Beyond that, the basic message of hope comes from two places: (1) the inevitability of the triumph of good as long as we perform the (2) dedicated, persistent work and action toward achieving the good. Some of the comments to Jesus Weeps noted that grieving is not enough and the must act. I agree. But I also believe that facing the horrors we created and acknowledging our role in the creation and then REALLY feeling the pain of those horrors is essential to igniting the deep fire of determination needed to work as hard as it takes to change, correct, and heal our society.

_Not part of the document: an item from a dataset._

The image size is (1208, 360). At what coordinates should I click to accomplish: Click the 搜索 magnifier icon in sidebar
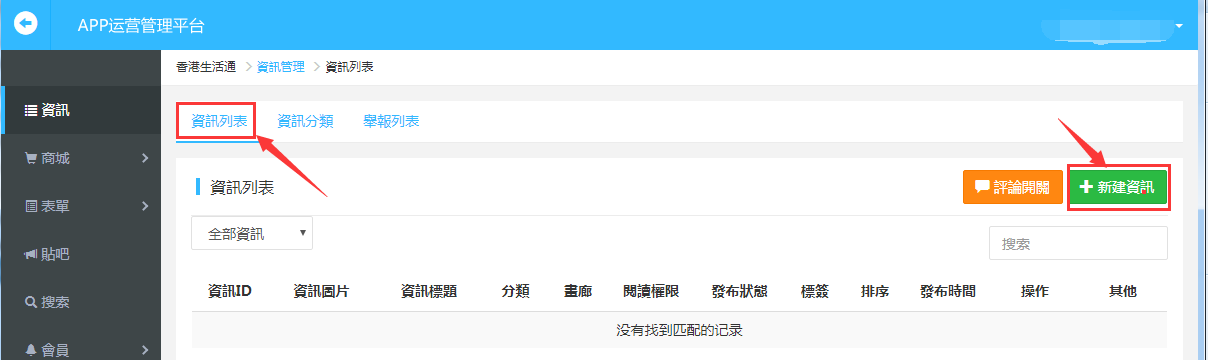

What would Jesus have done when faced with our world? My humble belief is that he would have wept and marched forth to change it, to bring healing and peace to all of us. Notice, I did not say he would have wept, then gone to work. He would have worked right through the tears and grief (which is exactly what he and King and Gandhi and so many others have done) and that is what we have to do. Call this the left-wing version of WWJD (WWKD, WWGD, etc.).
Good will prevail.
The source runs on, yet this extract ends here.